Why would a dairy company be interested in insights on veganism?
Linkfluence found themselves pondering that question when called upon by client Danone to examine social data surrounding the plant-based food market.
Managing Director Gareth Owens outlined their process in his session, “How Social Data Helps Brands to Create Business Opportunities.” In it, Owens showed how Linkfluence’s strategy helps to make sense of massive landscapes of social data—our posts, forum engagement, likes, shares, “and even poo emojis you use online.”
The Challenge of Taking and Structuring Data
Owens posed the all-important question on the minds of SMWLDN attendees: how do we bring brands closer to their customers using social data? It’s harder than we think, and many have failed, he noted. But his answer, and the one that drives Linkfluence’s strategy, is relevance.

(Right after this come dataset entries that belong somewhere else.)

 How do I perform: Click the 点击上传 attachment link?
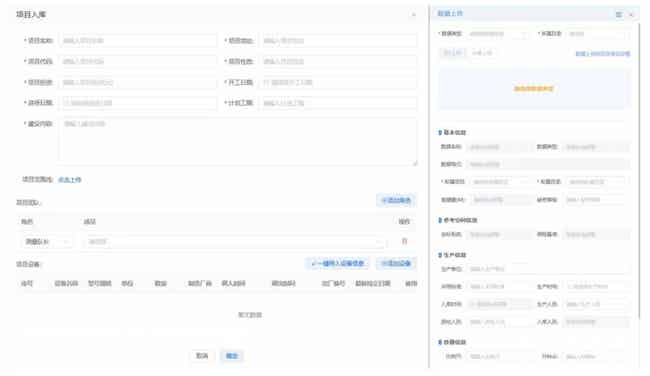70,180
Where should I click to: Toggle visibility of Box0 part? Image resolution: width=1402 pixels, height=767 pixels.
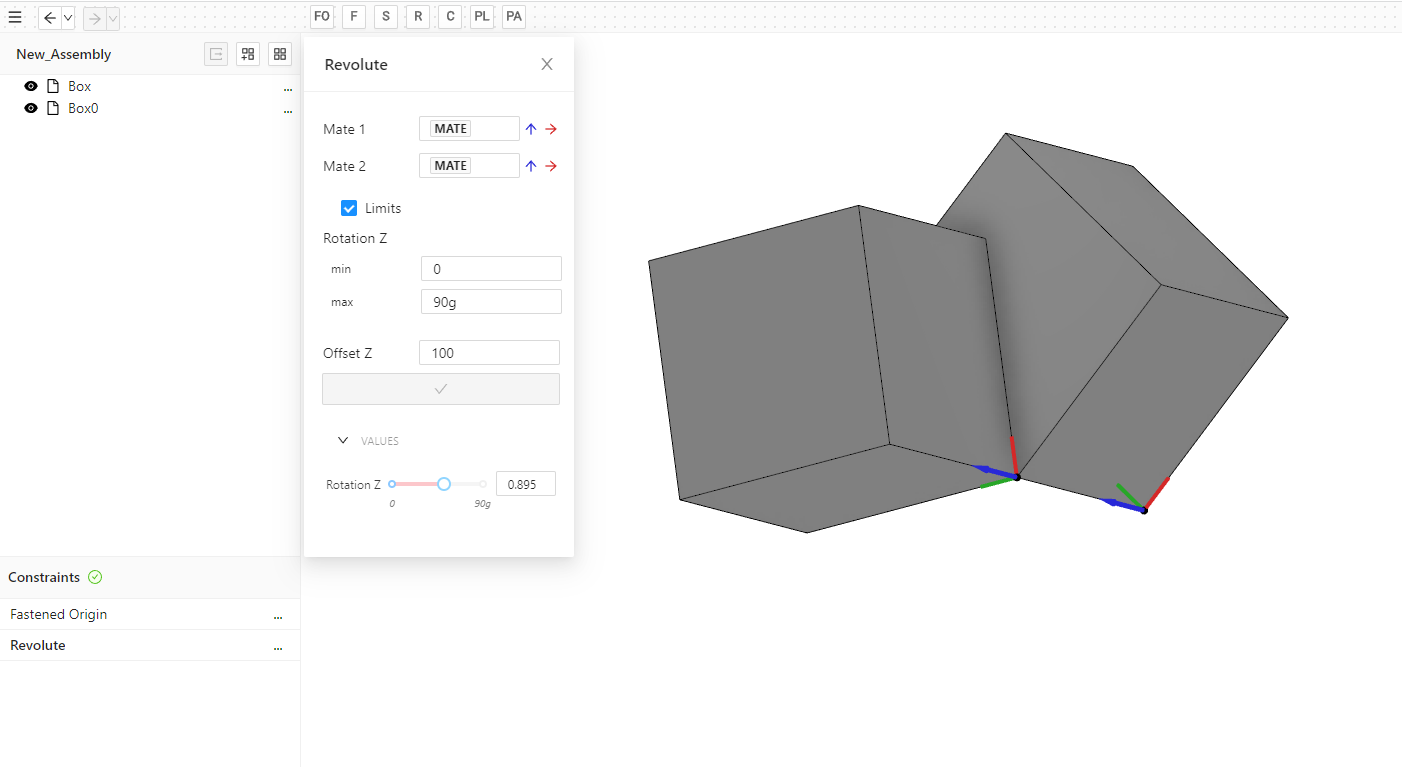[x=31, y=108]
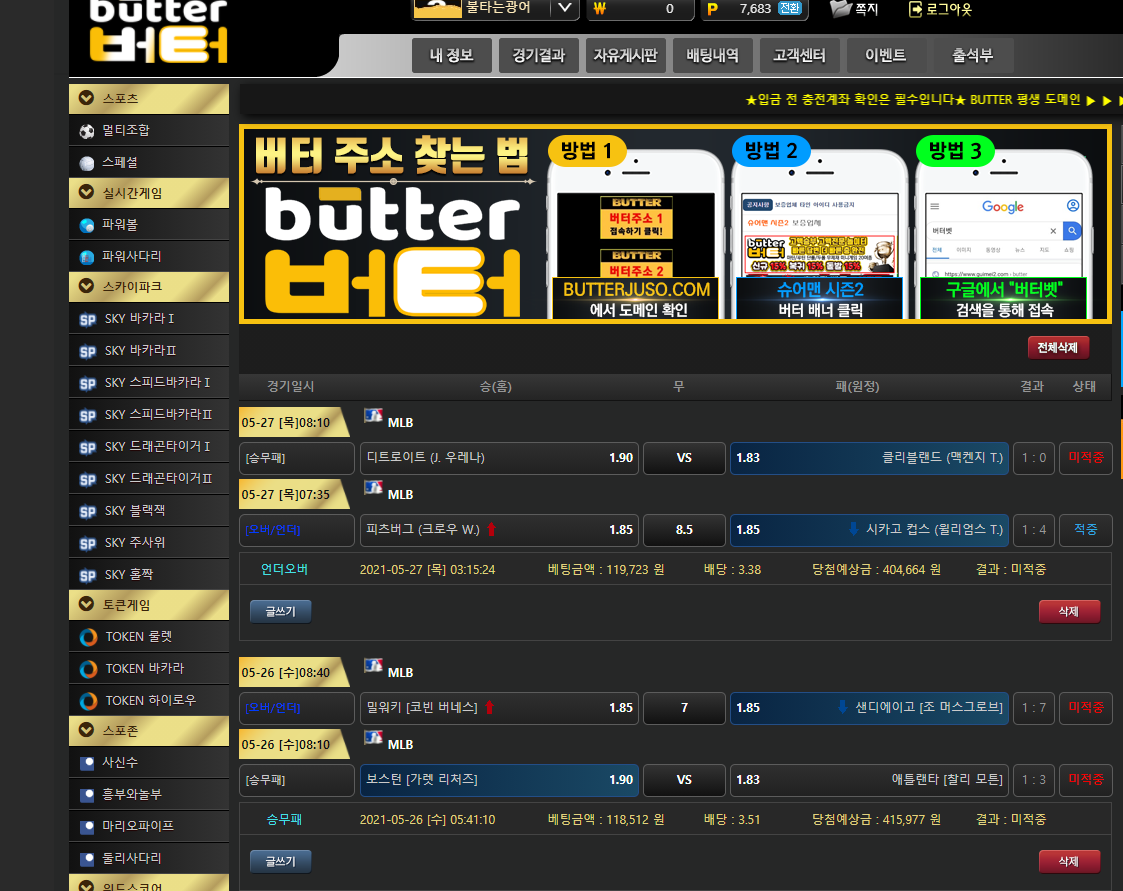The image size is (1123, 891).
Task: Click the 쪽지 message folder icon
Action: coord(840,9)
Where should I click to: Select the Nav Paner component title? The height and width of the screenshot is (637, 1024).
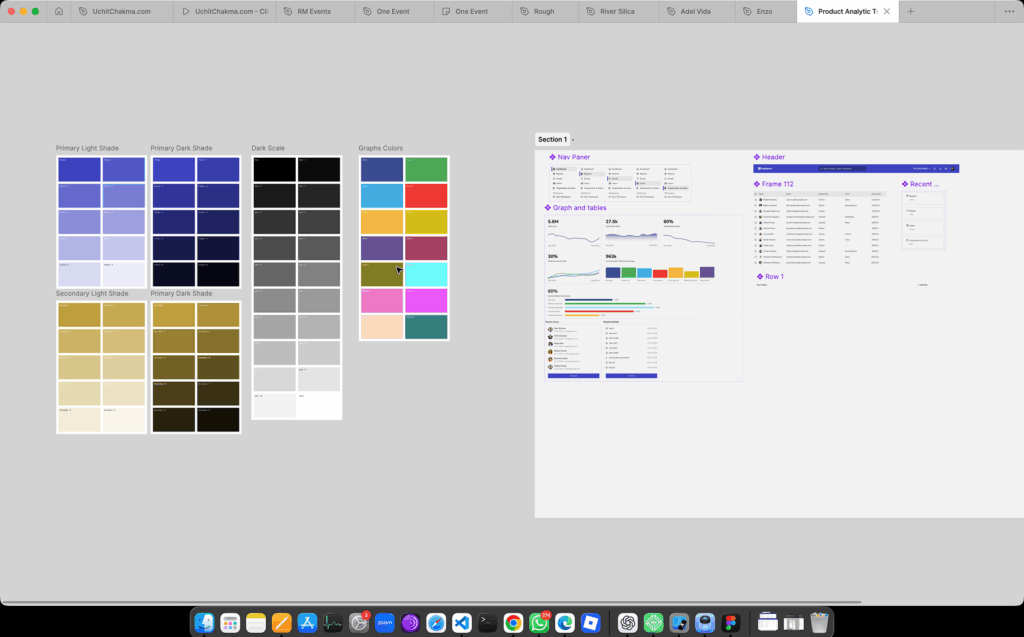click(573, 157)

Through their work for Danone, Linkfluence discovered that the conversation around veganism changed between 2015 and 2018. What was once a conversation dominated by the US and Europe, and largely focused on nutrition and food intolerances, gradually evolved into a worldwide dialogue concerned with activism and sustainability. By exploring the “huge amount of data, ready for you to mine”, and then breaking it down into themes, they came to a better understanding of what it could mean to engage vegans online.
The “Momentary” Nature of Segmentation
The social data Linkfluence gathers proves utility across multiple business areas; their deep dive into veganism was no exception. It’s not enough to know who the vegans are; it matters to know if they’re health conscious, environmentalists, animal activists, trend followers, or any combination of those. From these initial touchpoints, you can tailor an approach for outreach and engagement that speaks more deeply to your target audience or consumer.
Owens’ research revealed what he calls “moments of consumption” as a means to further segment users. When seeking to engage this target population, it helped to note the times of day when they’re aware of their veganism. Not just mealtimes—breakfast, lunch, and dinner—but also surrounding activities, like “pre- and post- workout.” Armed with this information, their client could focus even more narrowly on the needs of an otherwise broad defined segment. The key here is “finding something you believe to be homogenous, and beginning to break that down into individual elements that make sense for you and your brand.”
“Continue Listening to Your Audiences As They Develop”
Even as your grasp on a population evolves, Owens warned, you have to allow for the population itself to evolve in its own right. Looking to food trends that dominated searches in 2017, he pointed out that some remained constant (matcha, spirulina), while others dropped in popularity (regrettable for those who banked on macadamia). With a commitment to listening, but also to development, social data can be a powerful tool for brand management.
Just ask social-powered brand and Linkfluence client LUSH. CEO Mark Wolverton acknowledges “word of mouth and social media play the biggest part in allowing us to engage online.” Their attentiveness to social data as a means to promote the product (just look at their six user-generated hashtags for proof), create marketing collateral, and even dictate store stock, is a testament to how social data can drive the trajectory of a brand.
And in the case of Danone, social data powered a major shift in their organizational strategy: they used this rich data to successfully acquire Alpro, a plant-based food company.
In Linkfluence’s eyes, the aim is simple: “We take large amounts of unstructured social data, and structure it for our clients.” By understanding the power of such a strategy, and committing to continuously interrogating the data you mine, you can make the most of social data just as they have.